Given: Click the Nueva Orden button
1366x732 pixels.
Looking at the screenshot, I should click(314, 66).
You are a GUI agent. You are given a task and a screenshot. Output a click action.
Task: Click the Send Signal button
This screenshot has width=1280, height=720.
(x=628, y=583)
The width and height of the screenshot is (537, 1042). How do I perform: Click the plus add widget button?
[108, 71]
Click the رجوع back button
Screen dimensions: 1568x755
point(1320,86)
■ ■ ■
**WHAT NEEDS TO BE DONE**
Repeat, word for word, all of the data shown above.

**ANSWER SPACE**
Given: Click the Nueva Orden button
1366x732 pixels.
Looking at the screenshot, I should click(314, 66).
You are a GUI agent. You are given a task and a screenshot. Output a click action.
Task: Click the Send Signal button
This screenshot has width=1280, height=720.
(x=628, y=583)
The width and height of the screenshot is (537, 1042). How do I perform: Click the plus add widget button?
[108, 71]
Click the رجوع back button
Screen dimensions: 1568x755
point(1320,86)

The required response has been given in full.